The final area of focus will be forecasting the future of synthetic biotechnology in the hands of potential adversaries. It’s an area of rising concern. A Russian scientist recently declared his intention to use a gene-editing tool called CRISPR to create a genetically-modified infant, following in the footsteps of a Chinese scientist who did so as well.
The U.S. military will not be trying to edit the human genome, but, said Stratis-Cullum, advancing research into synthetic biotechnology generally is essential to help the U.S. military prepare and predict what other countries might try and do.
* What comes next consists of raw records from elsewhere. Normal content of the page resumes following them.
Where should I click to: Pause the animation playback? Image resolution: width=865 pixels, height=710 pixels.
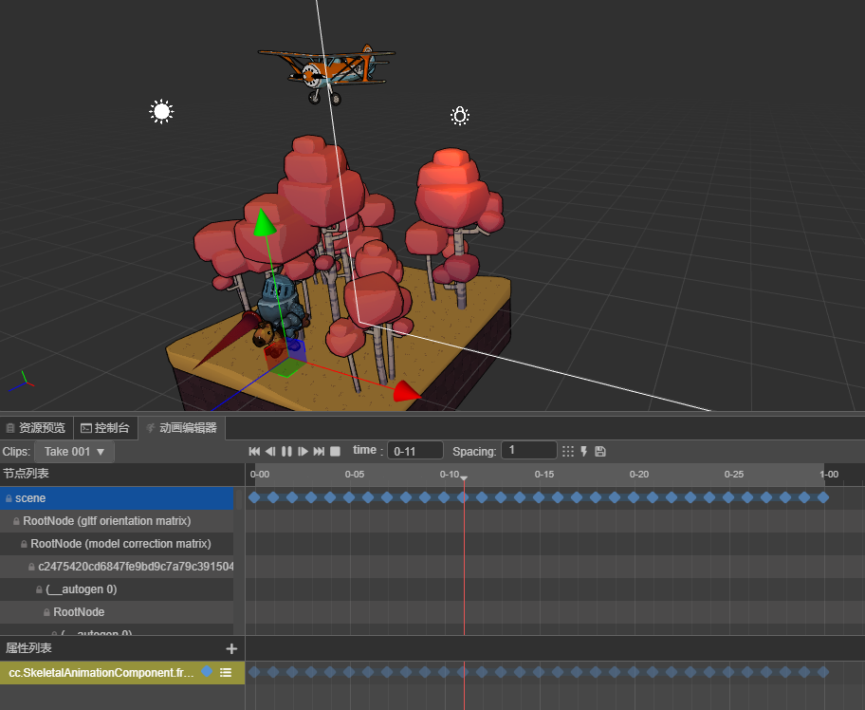286,451
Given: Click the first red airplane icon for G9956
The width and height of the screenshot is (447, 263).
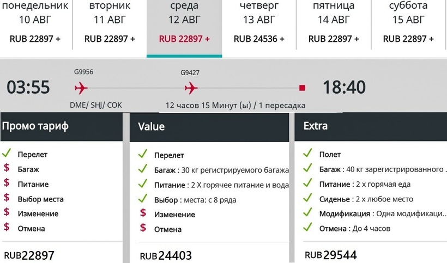Looking at the screenshot, I should [81, 88].
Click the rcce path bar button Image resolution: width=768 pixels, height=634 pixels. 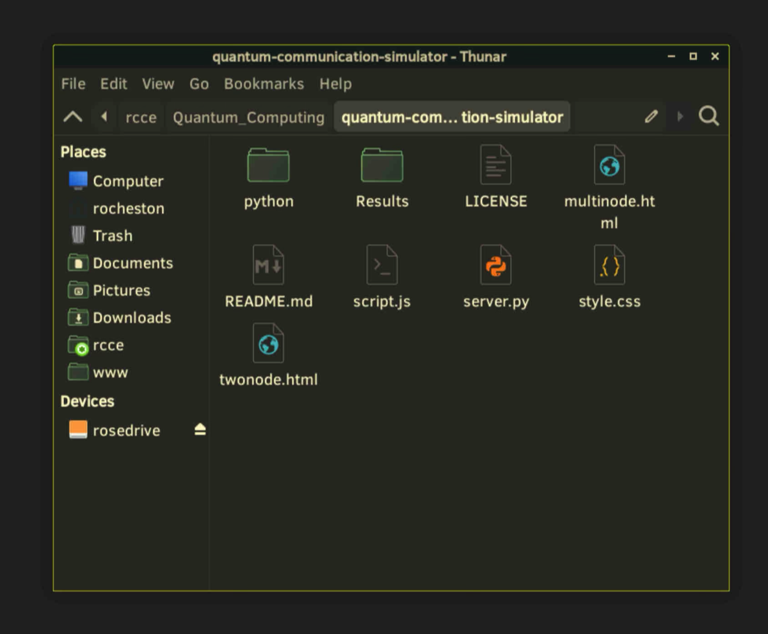point(141,117)

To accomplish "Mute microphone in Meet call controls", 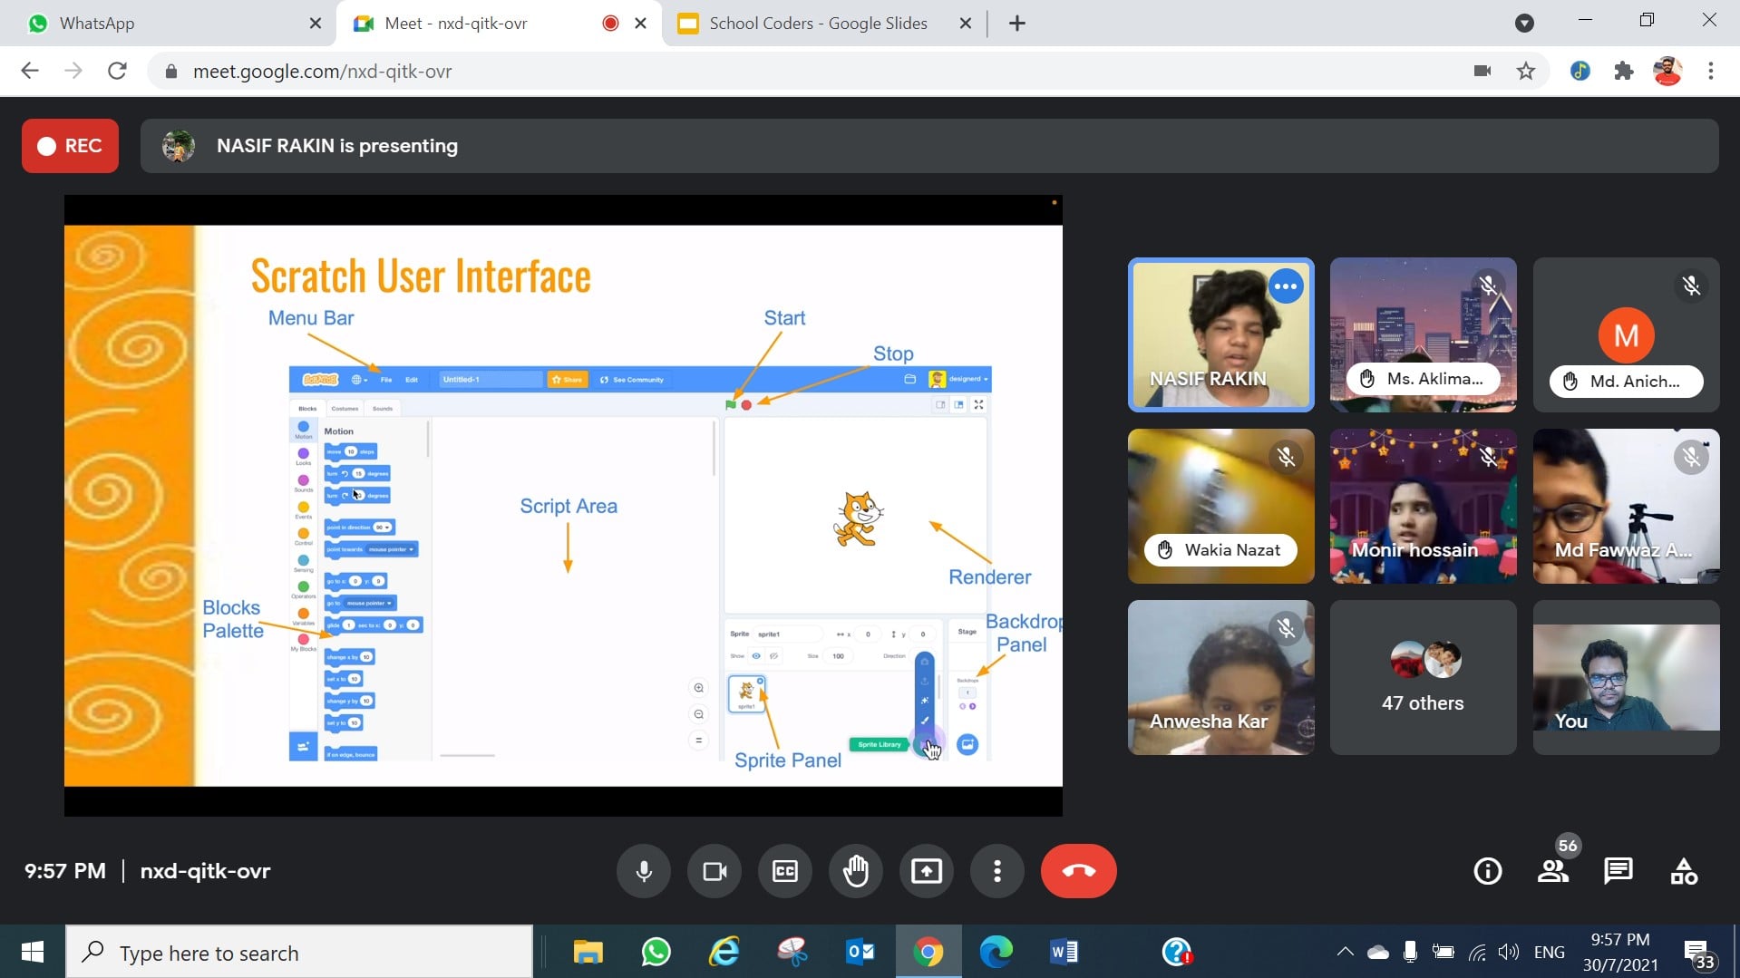I will (644, 871).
“It’s one of the things we look at,” she said. “We try to also look at what is the common barrier, level of control, to what extent that could be implemented in situ [meaning in nature, as opposed to in a lab] in military environments… [we are] trying to really understand that and then use that to forecast.”
The rapid pace of information technology advancement in the form of more computing power, better machine learning and image and data analysis software, even 3D printing, are all key contributors to the fast pace of synthetic biotechnology development. That has the United States at an advantage, but it’s not an advantage that will last forever, said Stratis-Cullum.
“The convergence of those things is helping us rapidly accelerate, right? Rapidly innovate. If you look at our adversaries, that’s actually a pattern you are seeing in terms of investment. It’s not just an investment in synthetic biology but those other areas alongside,” she said.
Not only are countries like China and Russia investing in those technologies, they are also investing in the United States. A report from Reuters last September calculates that Chinese investment currently makes up about 43 percent of the funds going into U.S. biotech startups, more than $5 billion a year.
“We’re living in an age of international power competition in synthetic biotechnology,” Justin Sanchez, the former head of DARPA’s Biotechnology office Life Sciences Research Technical Fellow, Battelle said on Thursday. If we’re going to lead as a country we have to get the people together that can lead in this end-to-end development.”